Но мало хотеть, надо знать. Судя по его песням, он всегда знал предмет досконально. Откуда? У него была изумительная память, а слушать он умел, как никто. Это редкий дар. Мне кажется, не умеющий слушать, слушающий самого себя (таких мы часто встречаем в компании), как художник слова — конченый человек. Ему уже не узнать ничего нового, поскольку ничего не услышать.
Для Володи общение с интересными людьми значило очень много. Он, как поэт, питался тем, что видел и слышал. Для него интересные люди были окном в мир, куда он, перегруженный заботами и обязанностями, не имел легкого доступа. Он искал таких встреч. Однажды пришел к нему человек удивительной судьбы, золотоискатель из Сибири. Я видел, как Володя слушал его. Весь — напряженное внимание; боязнь упустить слово из рассказа. Живая реакция на смешное, искренняя боль в глазах, когда речь заходит о несправедливости. И опять добрая улыбка, раскрепощающая собеседника, робевшего поначалу перед любимым поэтом, популярным артистом. Человек этот рассказывал всю ночь. Володя несколько раз брал гитару, начинал песню, но обрывал ее, откладывал гитару в сторону.
Выстраданное другими всегда казалось ему более значительным, чем свое, собственное.

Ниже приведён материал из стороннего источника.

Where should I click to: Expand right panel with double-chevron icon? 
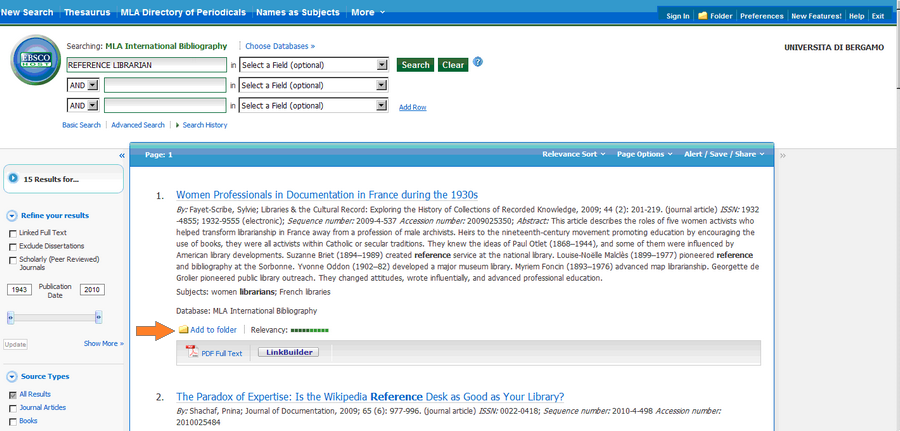(782, 156)
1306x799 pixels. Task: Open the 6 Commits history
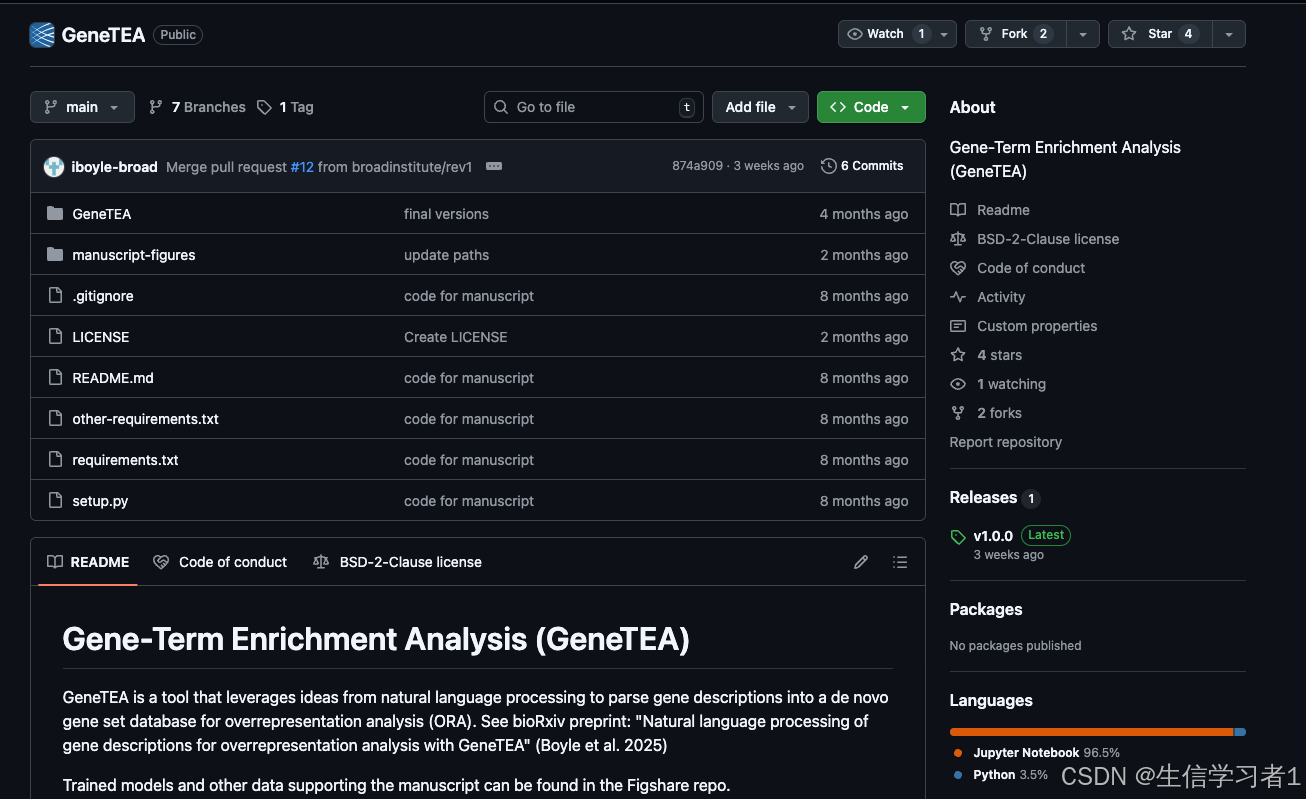click(862, 166)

* * *Снова обращаюсь к записной книжке. «Август 68-го. Лечу в Красноярск. Оттуда — поездом до станции Мана. Потом — пешком. Глубокой ночью вхожу в село. Оно расположено на берегу саянской речки и называется очень красиво — Выезжий Лог. Бужу всех собак, с трудом нахожу нужный мне дом. Стучу…»

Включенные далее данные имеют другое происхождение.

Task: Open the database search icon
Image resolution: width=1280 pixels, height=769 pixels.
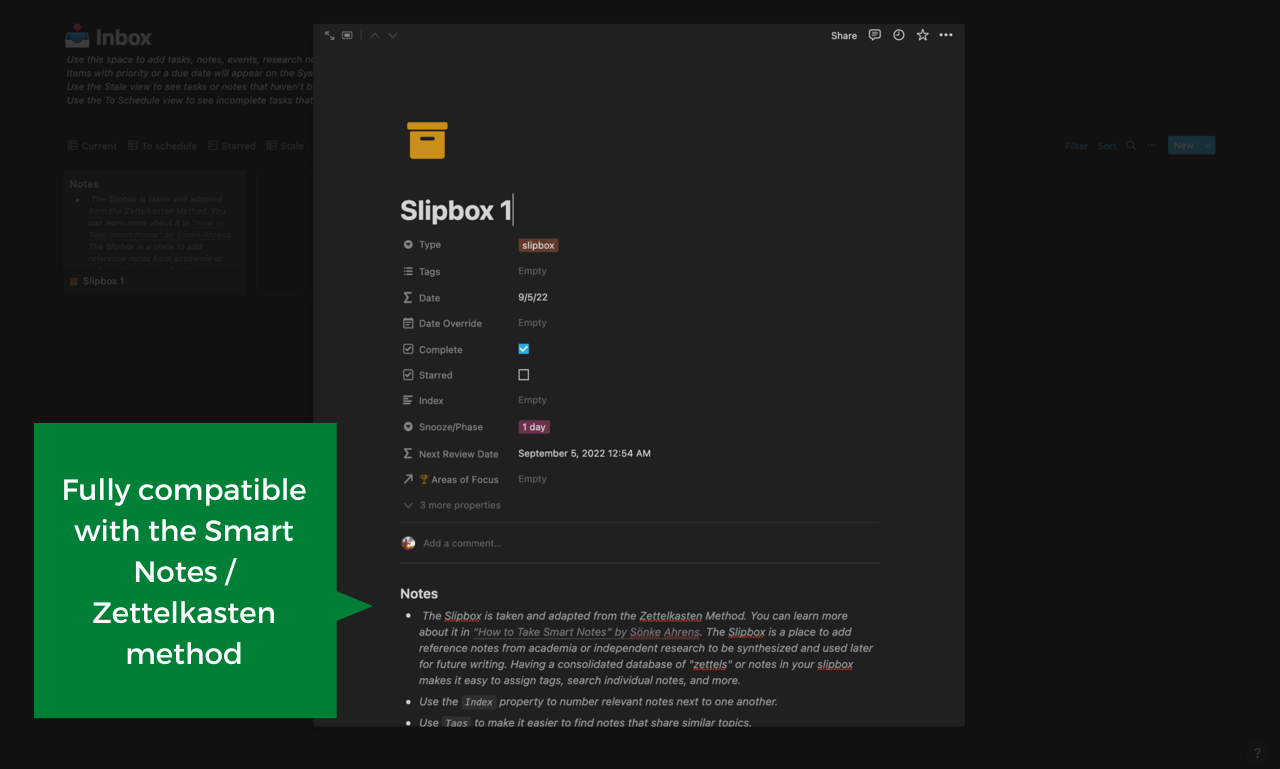Action: pyautogui.click(x=1131, y=145)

Открыл мне Валерий Золотухин. Они с Володей снимались тут в «Хозяине тайги». В доме темно — ни керосиновой лампы, ни свечки, электричество отключали в одиннадцать часов вечера. Мы обнялись в темноте. Володя сказал…
Что может сказать разбуженный среди ночи человек, которому в шесть утра вставать на работу? Каждый, наверное, свое. Но я точно знаю теперь, что скажет истинный поэт.
— Какую я песню написал! — сказал Высоцкий. Валерий протянул ему гитару. Я еще рюкзака не снял, а они уже сели рядышком на лавку и запели на два голоса «Баньку». Никогда больше не доводилось мне слышать такого проникновенного исполнения.
* * *Близкий его друг сказал мне однажды. Слова поразили детской искренностью, в таком ведь нечасто сознаются.
Он сказал:
— Знаешь, о чем я мечтаю? Чтобы на Володю напали хулиганы, а я оказался рядом…
* * *Если бы Высоцкого спросили, сколько у него друзей, он бы сбился со счета. Но он не подозревал, как много обнаружится их после его смерти. В этом нет ничего удивительного. Он так легко сходился с людьми, так был контактен, как принято нынче говорить, так улыбчив, так расположен к собеседнику, так умел его разговорить, заставить выдать сокровенное, с таким неподдельным интересом слушал его и, расставаясь, так искренне просил не забывать, звонить, навещать, что человек, только что с ним познакомившийся, уходил от него в убеждении, что именно его отметил, выделил из толпы Володя, и навеки записывал Высоцкого в свои близкие друзья.
* * *Однажды мы жили с ним в Болшеве, в Доме творчества кинематографистов. Пытались сочинить детектив. Сюжет шел плохо и вскоре застрял окончательно. Запутались мы на «кранцах» — сюжет был морским. Я, считавший себя знатоком морского дела, уверял насчет «кранцев» одно. Володя — другое. Мы поссорились.